Implementing a raw interface that has other generic definitions in it

Question

Given the following interface and class:

public interface Interface<T> {
    List<T> get(List<List<Object>> keys);
}

public class Cls implements Interface {
    @Override
    public List get(List<List<Object>> keys) {
        return Collections.emptyList();
    }
}

Results in a compile error:

TypeTest.java:[9,11] error: Cls is not abstract and does not override abstract method get(List) in Interface
TypeTest.java:[12,20] error: name clash: get(List<List<Object>>) in Cls and get(List<List<Object>>) in Interface have the same erasure, yet neither overrides the other

But this works:

public interface Interface<T> {
    List<T> get();
}

public class Cls implements Interface {
    @Override
    public List get() {
        return Collections.emptyList();
    }
}

as does this:

public interface Interface<T> {
    List<T> get(List<List<Object>> keys);
}

public class Cls implements Interface {
    @Override
    public List get(List keys) {
        return Collections.emptyList();
    }
}

I don't understand this behaviour. The type erasure only applies to the type paramter T, does it not? Why does missing out T affect the unrelated List<List<Object>> keys parameter?

Answer 1

You are getting a compiler error in your first example because of the type erasure that occurs with raw types. Section 4.8 of the JLS describes the circumstances under which using a raw type would yield type erasure:

To facilitate interfacing with non-generic legacy code, it is possible to use as a type the erasure (§4.6) of a parameterized type (§4.5) or the erasure of an array type (§10.1) whose element type is a parameterized type. Such a type is called a raw type.

and

The superclasses (respectively, superinterfaces) of a raw type are the erasures of the superclasses (superinterfaces) of any of its parameterized invocations.

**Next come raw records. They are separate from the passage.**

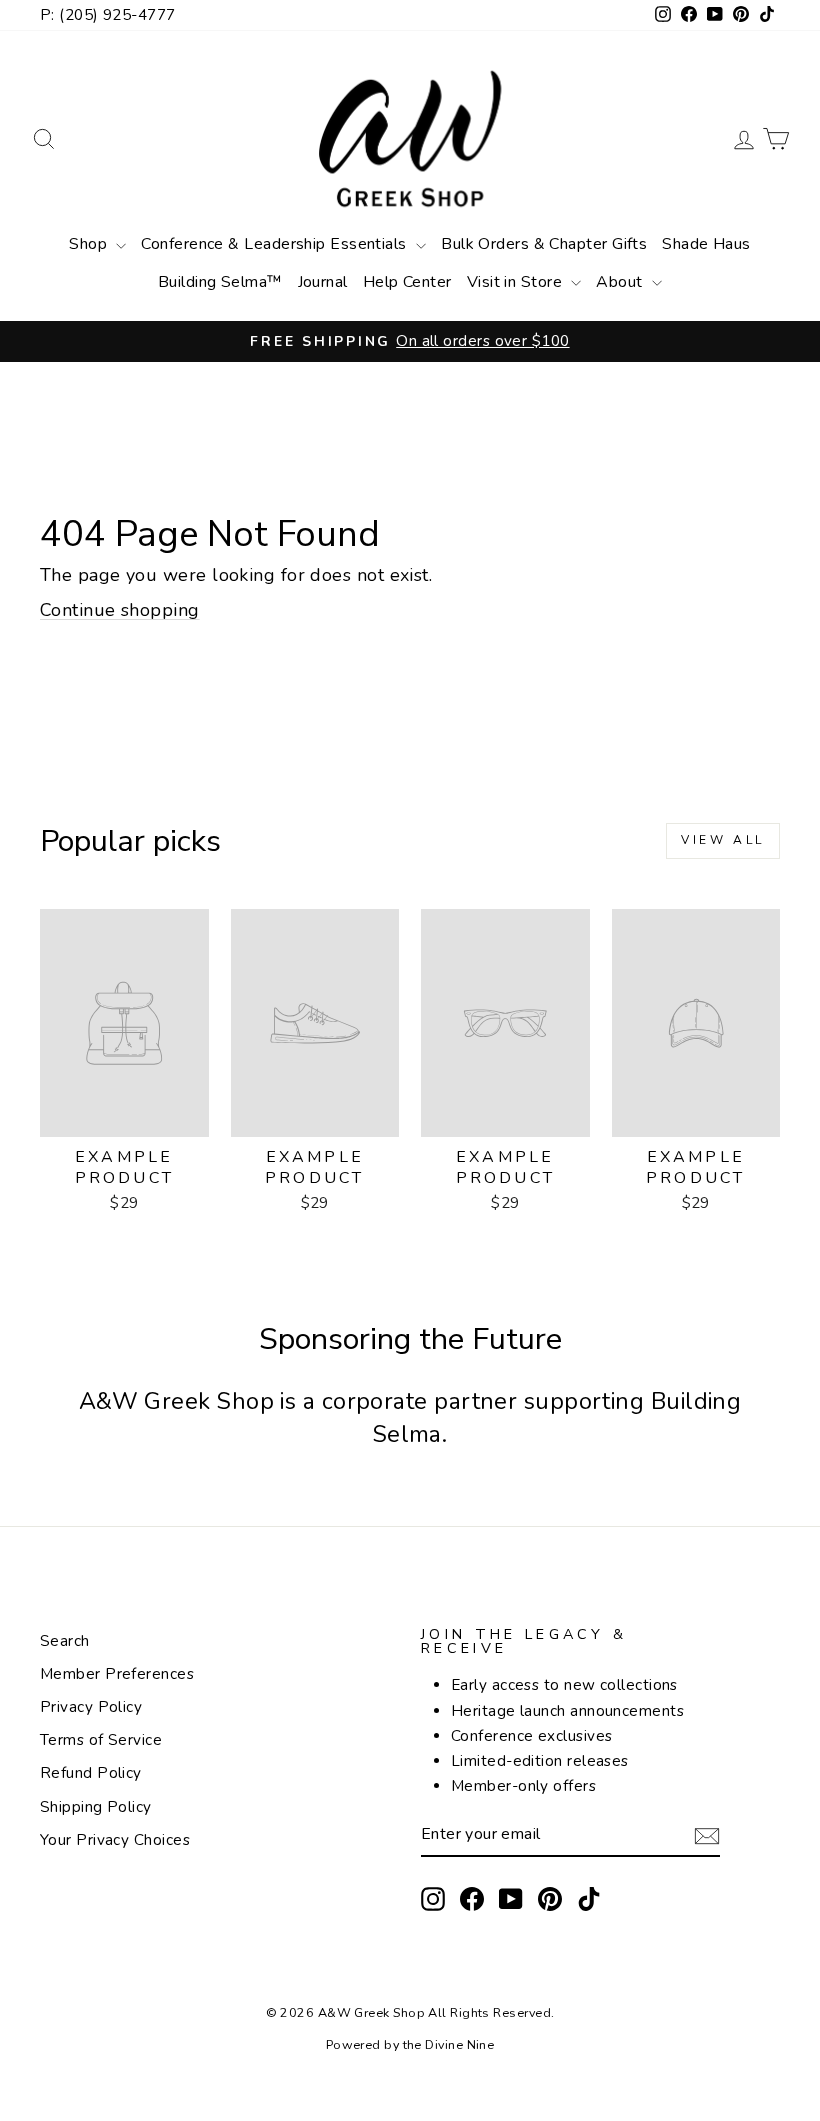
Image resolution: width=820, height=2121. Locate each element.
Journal (323, 282)
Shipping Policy (96, 1807)
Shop (90, 244)
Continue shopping (120, 610)
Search (65, 1641)
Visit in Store (517, 282)
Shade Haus (706, 244)
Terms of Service (101, 1740)
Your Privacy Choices (115, 1840)
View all (723, 840)
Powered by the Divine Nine (410, 2044)
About (621, 282)
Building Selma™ (220, 282)
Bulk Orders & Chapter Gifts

Other clauses in this section also describe how the types of fields, return types of methods, and parameter types of methods are also subject to type erasure.

Moving on to Section 4.6 of the JLS, as referred above:

The type parameters of a constructor or method (§8.4.4), and the return type (§8.4.5) of a method, also undergo erasure if the constructor or method's signature is erased.

Therefore, the erasure of the method get is

List get(List);

Your initial example will not compile because the method signature for Cls's get method, get(List<List<Object>>) does not match the raw interface's method, and it doesn't implement the raw interface's get method.

That is also why your second and third examples compile -- they properly override the raw interface Interface.

Incidentally, to override the generic Interface interface without resorting to implementing the raw type, supply a type argument in the implements clause:

public interface Interface<T> {
    List<T> get(List<List<Object>> keys);
}

Implementing it:

class Cls<T> implements Interface<T> {
    @Override
    public List<T> get(List<List<Object>> keys) {
        return Collections.emptyList();
    }
}

Or

class Cls implements Interface<String> {
    @Override
    public List<String> get(List<List<Object>> keys) {
        return Collections.emptyList();
    }
}

Any reference type would work in implements Interface<String>, as long as the type matches the return type in get. The clause implements Interface<Integer> would work with the method List<Integer> get(List<List<Object>> keys).

In short, type erasure occurs for all parameterized types and generic types in a raw class/interface, regardless of whether they are related to the generic type parameters declared on class/interface.